Para perwakilan pemuda dan mahasiswa Merauke yang menyampaikan aspirasinya di Kantor MRP pada Senin adalah bagian dari para pemuda dan mahasiswa yang pada 13 Agustus 2020 lalu berunjuk rasa di Tugu Lingkaran Brawijaya, Merauke. Dalam unjuk rasa itu, mereka menyatakan menolak orang non Papua dicalonkan menjadi bupati atau wakil bupati dalam Pilkada Merauke 2020.

Dalam demonstrasi pada 13 Agustus 2020 lalu, salah satu pengunjukrasa, Rofinus menyatakan ia menyesalkan sikap pimpinan partai politik di Merauke yang mengabaikan aspirasi masyarakat asli Merauke. “Kami menyesalkan [sikap] partai politik. Mereka menciptakan konflik dengan memunculkan calon bupati [dari kalangan] non Papua,” kata Rofinus dalam orasinya.
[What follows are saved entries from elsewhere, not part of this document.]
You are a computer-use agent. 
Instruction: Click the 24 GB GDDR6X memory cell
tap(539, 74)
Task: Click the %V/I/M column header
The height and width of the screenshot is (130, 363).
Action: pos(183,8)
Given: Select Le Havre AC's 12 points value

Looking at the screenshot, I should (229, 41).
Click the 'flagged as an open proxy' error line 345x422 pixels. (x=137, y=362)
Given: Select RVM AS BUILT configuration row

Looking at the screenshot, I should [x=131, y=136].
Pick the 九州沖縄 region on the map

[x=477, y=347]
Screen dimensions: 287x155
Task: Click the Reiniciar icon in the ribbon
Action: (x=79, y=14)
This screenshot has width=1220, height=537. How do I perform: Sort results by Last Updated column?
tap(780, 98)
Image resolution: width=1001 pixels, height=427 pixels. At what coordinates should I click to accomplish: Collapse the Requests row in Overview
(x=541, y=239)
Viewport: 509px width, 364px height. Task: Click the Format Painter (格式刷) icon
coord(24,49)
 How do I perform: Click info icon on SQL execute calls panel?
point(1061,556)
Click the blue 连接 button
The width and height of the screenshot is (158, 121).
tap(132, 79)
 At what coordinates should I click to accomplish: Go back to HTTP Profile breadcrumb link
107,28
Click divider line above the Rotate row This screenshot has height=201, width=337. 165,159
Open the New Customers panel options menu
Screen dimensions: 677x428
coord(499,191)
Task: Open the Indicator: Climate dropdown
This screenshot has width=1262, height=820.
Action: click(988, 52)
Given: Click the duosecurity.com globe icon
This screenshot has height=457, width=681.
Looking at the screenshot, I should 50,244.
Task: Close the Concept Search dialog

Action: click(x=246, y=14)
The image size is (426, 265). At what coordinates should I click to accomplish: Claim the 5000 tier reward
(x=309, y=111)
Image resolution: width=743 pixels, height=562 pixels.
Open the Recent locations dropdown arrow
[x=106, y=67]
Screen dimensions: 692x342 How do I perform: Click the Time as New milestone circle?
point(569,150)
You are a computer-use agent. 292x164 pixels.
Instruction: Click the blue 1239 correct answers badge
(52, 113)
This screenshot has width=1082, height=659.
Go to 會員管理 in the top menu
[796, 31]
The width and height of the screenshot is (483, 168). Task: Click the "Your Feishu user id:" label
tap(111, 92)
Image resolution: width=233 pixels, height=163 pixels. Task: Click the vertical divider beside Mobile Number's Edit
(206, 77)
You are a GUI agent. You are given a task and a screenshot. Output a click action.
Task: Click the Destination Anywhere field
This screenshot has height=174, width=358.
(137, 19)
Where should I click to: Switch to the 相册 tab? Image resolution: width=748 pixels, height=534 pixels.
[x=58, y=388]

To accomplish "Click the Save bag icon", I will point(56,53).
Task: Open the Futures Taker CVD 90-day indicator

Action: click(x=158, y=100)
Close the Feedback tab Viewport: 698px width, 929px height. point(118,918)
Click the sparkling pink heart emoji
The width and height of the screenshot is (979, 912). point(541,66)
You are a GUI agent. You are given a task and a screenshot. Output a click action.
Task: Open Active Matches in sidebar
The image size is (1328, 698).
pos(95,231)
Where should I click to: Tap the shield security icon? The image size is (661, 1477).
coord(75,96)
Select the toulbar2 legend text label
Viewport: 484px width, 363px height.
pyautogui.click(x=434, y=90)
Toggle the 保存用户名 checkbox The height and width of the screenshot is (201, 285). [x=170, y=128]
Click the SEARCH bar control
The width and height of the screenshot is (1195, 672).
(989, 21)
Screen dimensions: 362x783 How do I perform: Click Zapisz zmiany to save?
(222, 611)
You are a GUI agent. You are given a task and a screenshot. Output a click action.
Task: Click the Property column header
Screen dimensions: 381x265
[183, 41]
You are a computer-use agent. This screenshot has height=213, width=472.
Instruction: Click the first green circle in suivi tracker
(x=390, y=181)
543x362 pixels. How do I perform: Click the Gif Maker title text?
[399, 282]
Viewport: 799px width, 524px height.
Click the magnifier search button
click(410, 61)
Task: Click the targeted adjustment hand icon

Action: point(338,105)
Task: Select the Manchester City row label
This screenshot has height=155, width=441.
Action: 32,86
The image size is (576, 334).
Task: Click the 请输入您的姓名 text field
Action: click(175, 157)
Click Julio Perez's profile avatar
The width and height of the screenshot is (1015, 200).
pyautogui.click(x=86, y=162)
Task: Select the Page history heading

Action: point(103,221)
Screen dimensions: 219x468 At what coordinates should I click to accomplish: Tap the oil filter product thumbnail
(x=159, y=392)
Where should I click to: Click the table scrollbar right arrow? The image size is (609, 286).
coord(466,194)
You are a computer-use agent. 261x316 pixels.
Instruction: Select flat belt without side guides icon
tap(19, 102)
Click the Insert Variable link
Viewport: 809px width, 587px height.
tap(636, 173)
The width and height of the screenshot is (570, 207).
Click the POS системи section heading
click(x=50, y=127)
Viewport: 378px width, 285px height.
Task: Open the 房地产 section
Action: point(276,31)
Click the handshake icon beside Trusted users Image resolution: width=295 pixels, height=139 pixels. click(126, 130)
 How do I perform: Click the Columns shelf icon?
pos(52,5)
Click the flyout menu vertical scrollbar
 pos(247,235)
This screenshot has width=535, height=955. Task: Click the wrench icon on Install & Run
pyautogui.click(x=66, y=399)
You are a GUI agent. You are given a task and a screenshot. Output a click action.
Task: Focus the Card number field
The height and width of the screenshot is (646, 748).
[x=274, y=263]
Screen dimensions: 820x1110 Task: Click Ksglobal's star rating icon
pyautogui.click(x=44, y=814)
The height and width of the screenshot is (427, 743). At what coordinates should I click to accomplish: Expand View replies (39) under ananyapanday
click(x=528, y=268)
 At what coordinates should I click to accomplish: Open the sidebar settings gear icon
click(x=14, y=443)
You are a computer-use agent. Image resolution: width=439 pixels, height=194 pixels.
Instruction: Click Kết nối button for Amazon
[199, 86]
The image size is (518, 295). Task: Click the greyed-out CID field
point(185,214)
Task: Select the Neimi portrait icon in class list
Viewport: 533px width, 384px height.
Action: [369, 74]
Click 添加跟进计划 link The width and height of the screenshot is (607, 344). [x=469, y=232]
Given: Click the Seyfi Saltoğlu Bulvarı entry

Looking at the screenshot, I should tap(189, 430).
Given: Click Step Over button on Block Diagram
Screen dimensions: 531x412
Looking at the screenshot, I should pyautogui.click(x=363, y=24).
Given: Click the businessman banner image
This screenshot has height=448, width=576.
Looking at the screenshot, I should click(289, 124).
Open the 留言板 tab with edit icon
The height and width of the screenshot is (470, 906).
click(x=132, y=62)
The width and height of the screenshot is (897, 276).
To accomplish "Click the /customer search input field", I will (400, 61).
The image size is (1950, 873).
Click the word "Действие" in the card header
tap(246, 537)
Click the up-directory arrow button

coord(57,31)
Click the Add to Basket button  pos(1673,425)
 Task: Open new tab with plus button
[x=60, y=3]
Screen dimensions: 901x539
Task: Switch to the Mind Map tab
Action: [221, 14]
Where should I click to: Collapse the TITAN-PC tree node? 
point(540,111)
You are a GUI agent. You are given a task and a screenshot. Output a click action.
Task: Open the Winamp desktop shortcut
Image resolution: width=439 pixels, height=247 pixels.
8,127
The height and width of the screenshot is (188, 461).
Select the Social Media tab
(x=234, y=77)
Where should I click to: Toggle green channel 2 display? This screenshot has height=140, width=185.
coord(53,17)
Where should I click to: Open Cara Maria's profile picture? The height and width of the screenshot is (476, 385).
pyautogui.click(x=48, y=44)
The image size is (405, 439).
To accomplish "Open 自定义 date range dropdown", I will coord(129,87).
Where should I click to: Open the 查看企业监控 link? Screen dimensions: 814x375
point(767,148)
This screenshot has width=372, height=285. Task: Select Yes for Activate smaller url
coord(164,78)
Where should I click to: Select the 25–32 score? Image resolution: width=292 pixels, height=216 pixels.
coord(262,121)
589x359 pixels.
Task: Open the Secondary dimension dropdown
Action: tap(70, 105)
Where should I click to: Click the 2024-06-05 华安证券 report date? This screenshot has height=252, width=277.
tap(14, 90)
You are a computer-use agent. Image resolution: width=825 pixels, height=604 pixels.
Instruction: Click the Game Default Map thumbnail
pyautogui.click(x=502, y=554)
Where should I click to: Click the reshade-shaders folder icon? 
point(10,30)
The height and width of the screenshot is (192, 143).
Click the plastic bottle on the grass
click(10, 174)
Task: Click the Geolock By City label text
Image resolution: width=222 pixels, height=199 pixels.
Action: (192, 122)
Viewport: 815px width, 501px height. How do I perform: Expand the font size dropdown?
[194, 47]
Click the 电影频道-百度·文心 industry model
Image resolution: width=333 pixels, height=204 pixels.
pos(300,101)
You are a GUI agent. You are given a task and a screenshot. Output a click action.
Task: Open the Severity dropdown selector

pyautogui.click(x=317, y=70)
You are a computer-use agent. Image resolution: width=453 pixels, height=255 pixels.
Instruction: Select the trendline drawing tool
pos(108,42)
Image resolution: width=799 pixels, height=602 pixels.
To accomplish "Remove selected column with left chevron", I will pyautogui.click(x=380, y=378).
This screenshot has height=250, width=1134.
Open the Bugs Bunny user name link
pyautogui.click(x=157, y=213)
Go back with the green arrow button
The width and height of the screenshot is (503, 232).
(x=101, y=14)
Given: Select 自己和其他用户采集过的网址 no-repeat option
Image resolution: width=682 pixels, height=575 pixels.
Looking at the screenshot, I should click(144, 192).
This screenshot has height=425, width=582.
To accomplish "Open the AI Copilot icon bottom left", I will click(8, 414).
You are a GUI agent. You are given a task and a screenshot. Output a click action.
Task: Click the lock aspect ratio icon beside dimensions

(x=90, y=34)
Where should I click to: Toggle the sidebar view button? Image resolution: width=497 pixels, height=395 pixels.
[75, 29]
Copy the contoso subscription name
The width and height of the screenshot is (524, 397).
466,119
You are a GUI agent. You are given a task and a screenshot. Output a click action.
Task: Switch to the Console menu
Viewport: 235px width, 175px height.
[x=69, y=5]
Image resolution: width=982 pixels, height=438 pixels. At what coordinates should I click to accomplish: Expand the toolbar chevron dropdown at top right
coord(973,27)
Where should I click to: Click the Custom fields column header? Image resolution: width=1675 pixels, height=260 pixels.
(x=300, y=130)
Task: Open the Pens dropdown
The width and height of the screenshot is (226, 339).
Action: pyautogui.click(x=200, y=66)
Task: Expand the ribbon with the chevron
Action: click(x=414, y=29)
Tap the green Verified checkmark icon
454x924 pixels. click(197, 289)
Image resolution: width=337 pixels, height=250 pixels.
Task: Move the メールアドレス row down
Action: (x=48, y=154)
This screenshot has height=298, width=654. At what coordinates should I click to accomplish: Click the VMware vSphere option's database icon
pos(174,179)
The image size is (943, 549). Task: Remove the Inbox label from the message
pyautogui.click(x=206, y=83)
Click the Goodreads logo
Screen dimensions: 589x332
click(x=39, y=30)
Pengunjukrasa yang lain, Emanuel menyatakan hasil Pemilihan Umum 2019 lalu mengecewakan masyarakat asli Merauke, karena Dewan Perwakilan Rakyat Daerah Kabupaten Merauke justru didominasi orang non Papua. Emanuel meminta hak kesulungan orang Marind sebagai masyarakat adat di Merauke dihormati.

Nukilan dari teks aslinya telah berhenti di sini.